*Texto proporcionado*
= = = = = = =

Académicos norteamericanos, que llevan tiempo estudiando el colapso de sociedades afectadas por olas de inestabilidad, recurrentes y predecibles, pugnan en el método y la diagnosis.

Peter Turchin (PT), científico ruso y profesor en la Universidad de Connecticut, hijo de un físico pionero en el campo de la inteligencia artificial, ha consagrado su vida a la cliodinámica, disciplina que mezcla la historia con las matemáticas para el estudio de cómo evolucionan las sociedades.

A través de complejos análisis estadísticos, con 10.000 años de datos acumulados, PT cree haber encontrado leyes de hierro que dictan el destino de las sociedades humanas y sostiene que se puede llegar a predecir el siguiente colapso de una civilización.

Hace diez años, en una tímida carta al director de la prestigiosa revista Nature, desarrolló por primera vez su tesis, anticipando que «la siguiente década estará marcada por el crecimiento de la inestabilidad en EE.UU. y Europa", al tiempo que pronosticaba que 2020 sería el año de mayor inestabilidad que ha vivido el planeta en toda su historia.

Joseph Tainter (JT), antropólogo e historiador, es el autor de un texto fundamental, El colapso de las sociedades complejas (1988).

En discrepancia con Turchin, para JT un desastre -en forma de pandemia mortal, malestar social masivo o cambio climático rápido- nunca puede ser suficiente, por sí mismo, para causar un colapso, aunque el nivel de incertidumbre según el Fondo Monetario Internacional, siga siendo ´inusualmente grande´.

= = = = = = =

*Detalles del problema*
Prosigue el texto sobre el colapso de las sociedades a partir de su última oración. Los registros no son necesarios.

*Datos mostrados*
= = = = = = =

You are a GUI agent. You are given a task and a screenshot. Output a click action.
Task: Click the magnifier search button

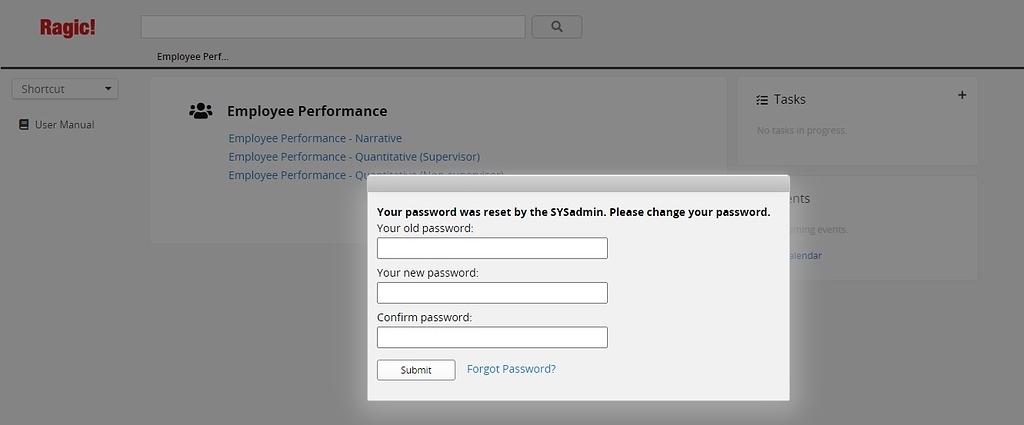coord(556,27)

= = = = = = =

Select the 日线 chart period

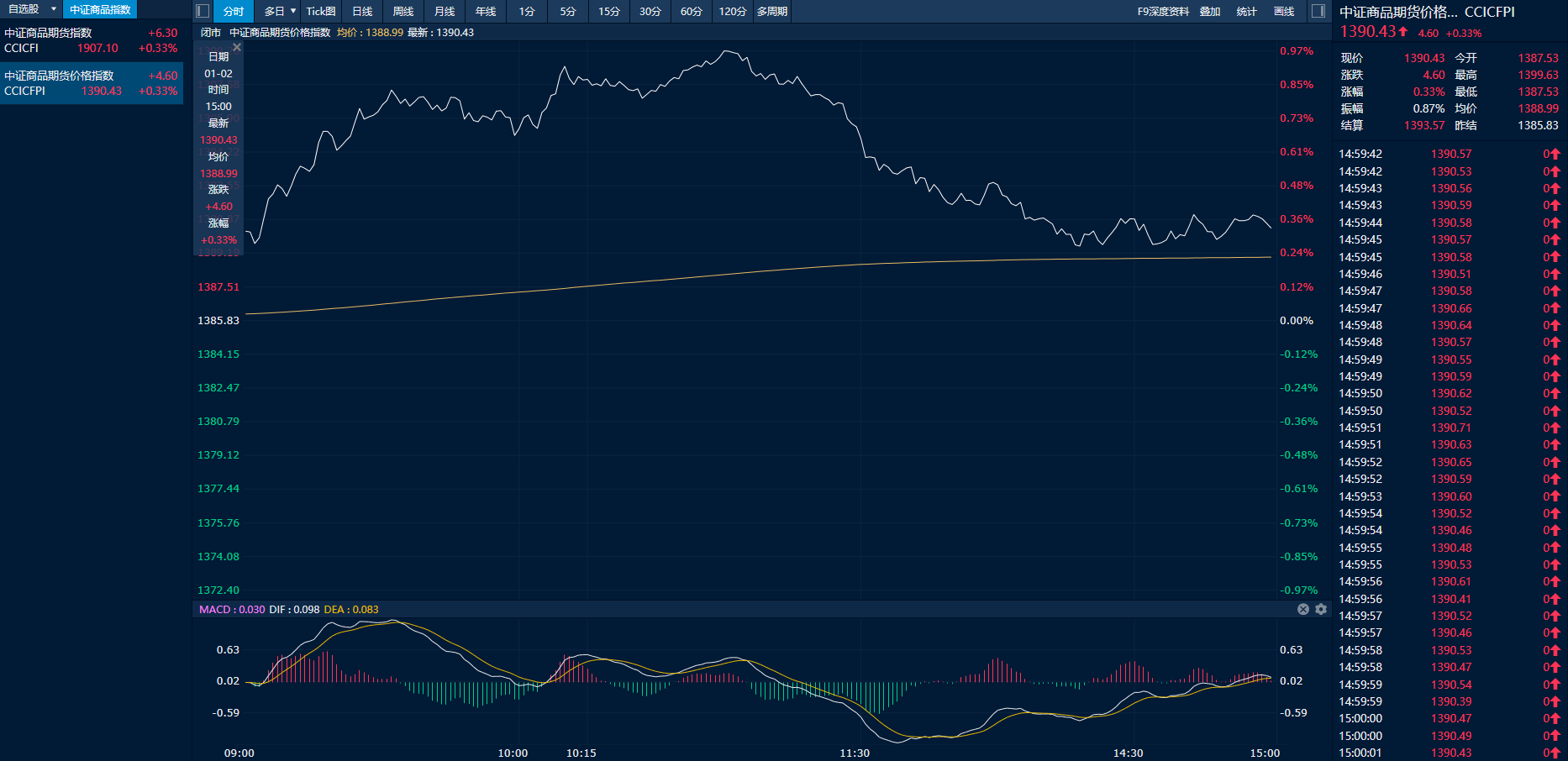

= = = = = = =

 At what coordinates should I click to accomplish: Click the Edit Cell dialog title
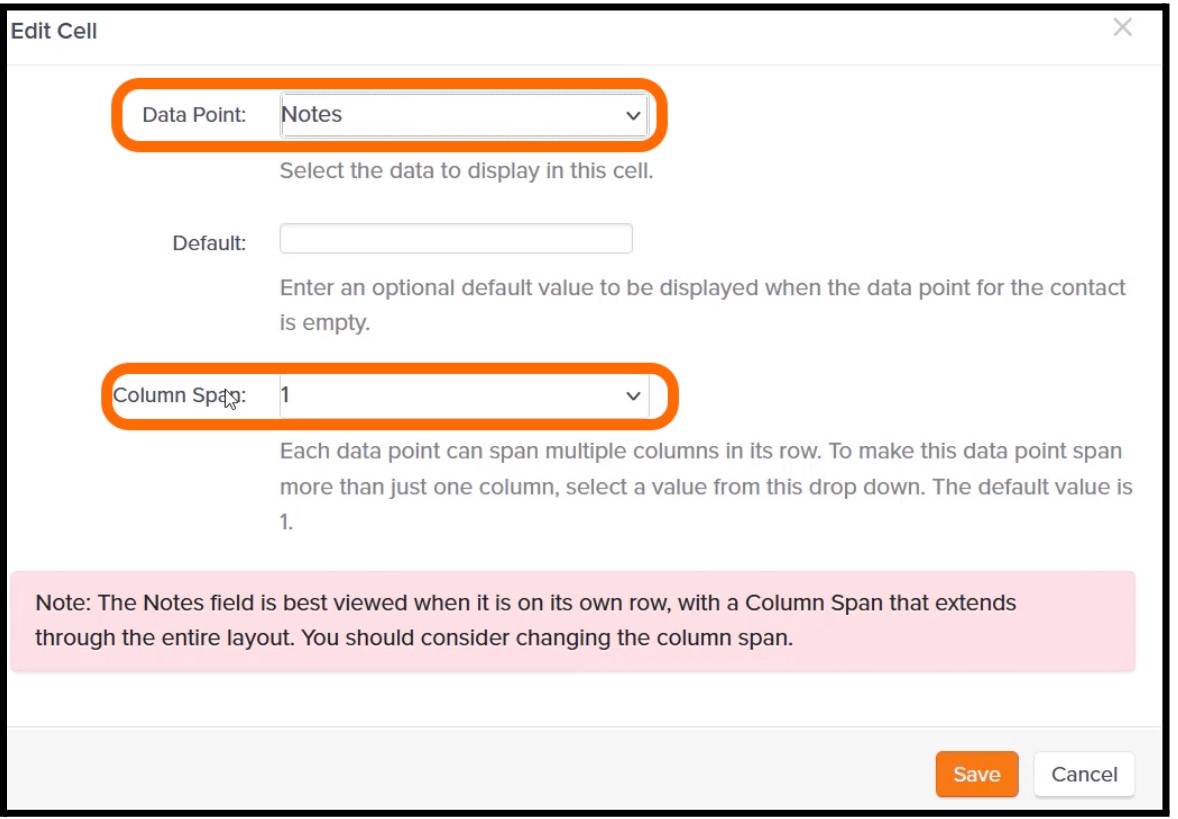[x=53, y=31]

= = = = = = =

*Resultado obtenido*
La Peste Negra del siglo XIV (crisis que redujo la población de Europa hasta en un 60 por ciento), le sirve a Tainter como precedente de una pandemia que coincidió con un malestar social masivo.

Para el antropólogo, las sociedades humanas desarrollan la ´complejidad´, con el fin de resolver los problemas, sin que nadie repare en lo frágil que se ha vuelto todo, pues seguimos con nuestras vidas, abordando las dificultades a medida que surgen: "toda la historia se ha caracterizado por una tendencia, aparentemente inexorable, hacia mayores niveles de complejidad, especialización y control sociopolítico».

La complejidad social está sujeta a la disminución de los rendimientos marginales (cuesta cada vez más, mientras que produce beneficios cada vez menores). Una situación clásica de ´Alicia en el País de las Maravillas´, corriendo cada vez más rápido para permanecer en el mismo lugar.

La búsqueda de la ´eficiencia´ ha llevado a unos niveles de complejidad sin precedentes: "un elaborado mecanismo global de producción, transporte, fabricación y venta al por menor, en que los bienes se fabrican en una parte del mundo para satisfacer las demandas inmediatas en otra, y se entregan bajo pedido".

La velocidad del sistema es vertiginosa, pero también lo son sus vulnerabilidades. A medida que los beneficios de la complejidad -cada vez mayor- comienzan a disminuir, las sociedades ´se vuelven vulnerables al colapso´.

Lo que de otra manera sería manejable -epidemias, desastres naturales, levantamientos populares- se convierte en insuperable. Para algunos investigadores, el colapso» es realmente una cuestión de cuándo».

La investigación de Tainter se centra en la ´sostenibilidad´, en base a dos cuestiones: ¿por qué, después de todo, nos preocuparíamos por mantener una civilización si no estuviéramos convencidos de que podría desmoronarse?

Y otra más urgente: crisis complejas como las que enfrentamos ¿presagian el comienzo de una ruptura, cuyo desencadenante final tiende a ser la insolvencia del Estado?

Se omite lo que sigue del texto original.